Pensata

Kennedy Alencar

21/05/2004

Ainda o efeito "New York Times"

Se o governo tiver juízo, vai dar uma olhada no noticiário internacional a respeito do Brasil. Houve uma mudança de humor para pior em relação ao país após o inacreditável episódio "New York Times".

Até pouco tempo atrás, o Brasil era elogiado por programas sociais inovadores, como o "Fome Zero". Falava-se da surpresa positiva com a responsabilidade fiscal demonstrada por Lula.

O país era visto como uma espécie de querido dos mercados e do FMI (Fundo Monetário Internacional). No que pese muito disso não ser verdade ou meia-verdade (o que aconteceu com o Fome Zero ninguém sabe, ninguém viu!), essa era a percepção externa. Por mais que não faltem razões para contestá-la, o fato é que a tal percepção externa é capaz de provocar prejuízos e lucros enormes e fugazes na economia de um país emergente como o Brasil.

Pouco antes de assumir o governo, o presidente eleito Luiz Inácio Lula da Silva disse a este jornalista: "Estou convencido de que não podemos errar na política". Pois é, presidente, o senhor errou na política ao cancelar o visto de um jornalista que fez uma reportagem inconsistente. A decisão, que não tinha amparo jurídico no ordenamento brasileiro, equivalia a uma tentativa de expulsão.

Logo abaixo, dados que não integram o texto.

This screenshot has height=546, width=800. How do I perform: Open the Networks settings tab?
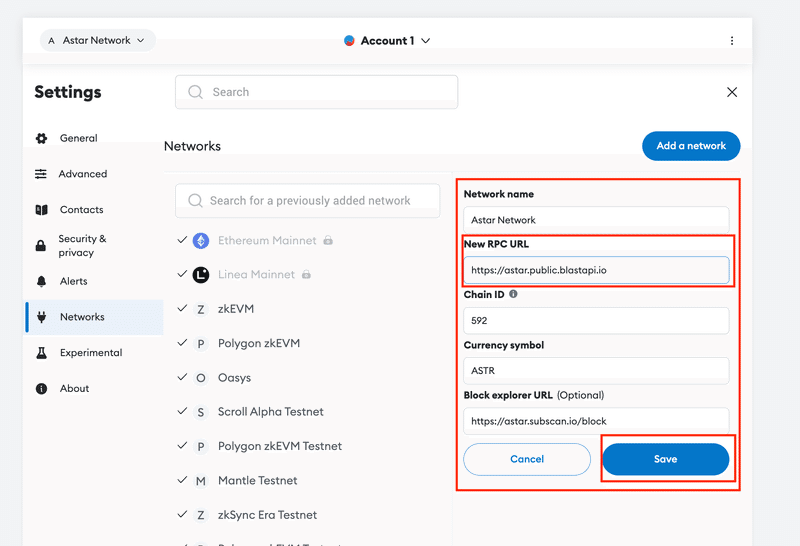point(94,317)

E os números de uma pesquisa que chegou ao conhecimento do governo atestaram isso.

De 1.400 pessoas entrevistadas por telefone, 70% disseram que esse episódio prejudicou a imagem do Brasil no exterior. Uma parcela de apenas 26% julgou que não houve prejuízo ao país.

Três por cento não souberam opinar ou não responderam.

Mais: 79% aprovaram o desfecho do caso (o recuo de Lula, que anulou a decisão de cancelar o visto do jornalista Larry Rohter). Somente 18% acharam que Lula errou ao "perdoar" o correspondente do "New York Times" que fez uma reportagem na qual dizia que o presidente supostamente abusava ao consumir álcool.

Aparentemente contraditória com os dados anteriores, as respostas à indagação se Lula reagira corretamente a uma reportagem que ofendera sua honra mostraram que 51% aprovaram a decisão de cancelar o visto. Mas a significativa parcela de 44% desaprovou a retaliação _6% não souberam opinar ou não responderam.

A leitura da pesquisa mostra o seguinte: a população achou que Lula devia ter mesmo reagido, aprovou quando ele recuou mediante uma carta em que Rohter lamentava os constrangimentos provocados por sua reportagem e viu no episódio prejuízo à imagem do país. O levantamento mostrou o bom senso da população.

Bom senso que faltou ao governo ao criar um fato negativo que mudou a percepção externa a seu respeito (investidores passaram a perguntar se na economia poderia acontecer medida tão destemperada assim) e que arranhou a biografia do presidente Lula. Na hora em que o Brasil atravessa uma turbulência financeira internacional, foi um péssimo e inconveniente sinal. O governo errou na política.

A voz da sensatez

O ministro da Justiça, Márcio Thomaz Bastos, o principal responsável pelo desfecho "menos ruim" do caso "New York Times", prepara uma proposta de uma nova lei do estrangeiro.

Sabiamente, vai revogar o artigo do tempo da ditadura militar de 1964 que permitiu a Lula cancelar o visto de Rohter.

Um rasgo de insensatez

Apesar de o porta-voz da Presidência, André Singer, ter ficado com ônus de principal pai da retaliação a Rohter, merece registro a participação do ministro das Relações Exteriores, Celso Amorim. Foi ele quem informou que Rohter pedira renovação do visto e que uma negativa podia ser uma medida contra a reportagem que o governo julgou difamatória.

Cada um faça o juízo que achar mais apropriado a respeito dessa "sugestão", ainda mais partindo de quem ocupa o posto que ocupa.
Kennedy Alencar, 39, é colunista da Folha Online e repórter especial da Folha em Brasília. Escreve para Pensata às sextas e para a coluna Brasília Online, sobre os bastidores da política federal, aos domingos.